**Task description**
Each record is to be printed exactly as given, down to the last mark.

*** Begin section ***

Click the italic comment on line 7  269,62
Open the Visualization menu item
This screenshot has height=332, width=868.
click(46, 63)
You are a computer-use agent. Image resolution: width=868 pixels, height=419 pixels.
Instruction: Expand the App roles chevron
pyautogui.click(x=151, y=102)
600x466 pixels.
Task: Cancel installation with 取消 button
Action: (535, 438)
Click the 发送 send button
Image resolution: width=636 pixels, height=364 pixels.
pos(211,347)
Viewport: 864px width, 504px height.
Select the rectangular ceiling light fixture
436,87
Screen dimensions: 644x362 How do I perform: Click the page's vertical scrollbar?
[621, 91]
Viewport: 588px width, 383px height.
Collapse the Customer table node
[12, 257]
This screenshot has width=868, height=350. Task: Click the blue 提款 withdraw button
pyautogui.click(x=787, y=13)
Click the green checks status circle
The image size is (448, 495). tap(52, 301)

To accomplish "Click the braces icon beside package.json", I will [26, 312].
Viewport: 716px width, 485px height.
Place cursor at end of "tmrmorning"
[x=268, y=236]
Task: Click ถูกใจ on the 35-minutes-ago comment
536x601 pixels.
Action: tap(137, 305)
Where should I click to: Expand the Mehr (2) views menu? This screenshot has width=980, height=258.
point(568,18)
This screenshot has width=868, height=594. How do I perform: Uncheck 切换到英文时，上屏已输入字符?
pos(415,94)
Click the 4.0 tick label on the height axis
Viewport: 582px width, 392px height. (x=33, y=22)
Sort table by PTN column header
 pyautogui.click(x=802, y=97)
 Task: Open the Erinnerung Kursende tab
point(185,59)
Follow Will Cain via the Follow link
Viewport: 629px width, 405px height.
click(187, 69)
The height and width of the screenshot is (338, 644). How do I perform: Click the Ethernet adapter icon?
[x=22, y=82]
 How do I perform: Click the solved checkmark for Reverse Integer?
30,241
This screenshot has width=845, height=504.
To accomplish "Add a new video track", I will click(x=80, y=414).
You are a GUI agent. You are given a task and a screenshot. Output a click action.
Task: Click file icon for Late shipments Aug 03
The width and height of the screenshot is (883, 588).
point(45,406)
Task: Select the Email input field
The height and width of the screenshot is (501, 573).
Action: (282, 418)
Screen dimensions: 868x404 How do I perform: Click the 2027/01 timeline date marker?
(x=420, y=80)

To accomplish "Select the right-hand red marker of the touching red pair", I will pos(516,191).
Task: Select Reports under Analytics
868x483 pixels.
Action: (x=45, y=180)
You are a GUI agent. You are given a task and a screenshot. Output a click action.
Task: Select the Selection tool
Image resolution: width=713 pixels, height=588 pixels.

*** End section ***

**The answer**
Click the italic comment on line 7  269,62
Open the Visualization menu item
This screenshot has height=332, width=868.
click(46, 63)
You are a computer-use agent. Image resolution: width=868 pixels, height=419 pixels.
Instruction: Expand the App roles chevron
pyautogui.click(x=151, y=102)
600x466 pixels.
Task: Cancel installation with 取消 button
Action: (535, 438)
Click the 发送 send button
Image resolution: width=636 pixels, height=364 pixels.
pos(211,347)
Viewport: 864px width, 504px height.
Select the rectangular ceiling light fixture
436,87
Screen dimensions: 644x362 How do I perform: Click the page's vertical scrollbar?
[621, 91]
Viewport: 588px width, 383px height.
Collapse the Customer table node
[12, 257]
This screenshot has width=868, height=350. Task: Click the blue 提款 withdraw button
pyautogui.click(x=787, y=13)
Click the green checks status circle
The image size is (448, 495). tap(52, 301)

To accomplish "Click the braces icon beside package.json", I will [26, 312].
Viewport: 716px width, 485px height.
Place cursor at end of "tmrmorning"
[x=268, y=236]
Task: Click ถูกใจ on the 35-minutes-ago comment
536x601 pixels.
Action: tap(137, 305)
Where should I click to: Expand the Mehr (2) views menu? This screenshot has width=980, height=258.
point(568,18)
This screenshot has width=868, height=594. How do I perform: Uncheck 切换到英文时，上屏已输入字符?
pos(415,94)
Click the 4.0 tick label on the height axis
Viewport: 582px width, 392px height. (x=33, y=22)
Sort table by PTN column header
 pyautogui.click(x=802, y=97)
 Task: Open the Erinnerung Kursende tab
point(185,59)
Follow Will Cain via the Follow link
Viewport: 629px width, 405px height.
click(187, 69)
The height and width of the screenshot is (338, 644). How do I perform: Click the Ethernet adapter icon?
[x=22, y=82]
 How do I perform: Click the solved checkmark for Reverse Integer?
30,241
This screenshot has width=845, height=504.
To accomplish "Add a new video track", I will click(x=80, y=414).
You are a GUI agent. You are given a task and a screenshot. Output a click action.
Task: Click file icon for Late shipments Aug 03
The width and height of the screenshot is (883, 588).
point(45,406)
Task: Select the Email input field
The height and width of the screenshot is (501, 573).
Action: (282, 418)
Screen dimensions: 868x404 How do I perform: Click the 2027/01 timeline date marker?
(x=420, y=80)

To accomplish "Select the right-hand red marker of the touching red pair", I will pos(516,191).
Task: Select Reports under Analytics
868x483 pixels.
Action: (x=45, y=180)
You are a GUI agent. You are given a task and a screenshot. Output a click action.
Task: Select the Selection tool
Image resolution: width=713 pixels, height=588 pixels.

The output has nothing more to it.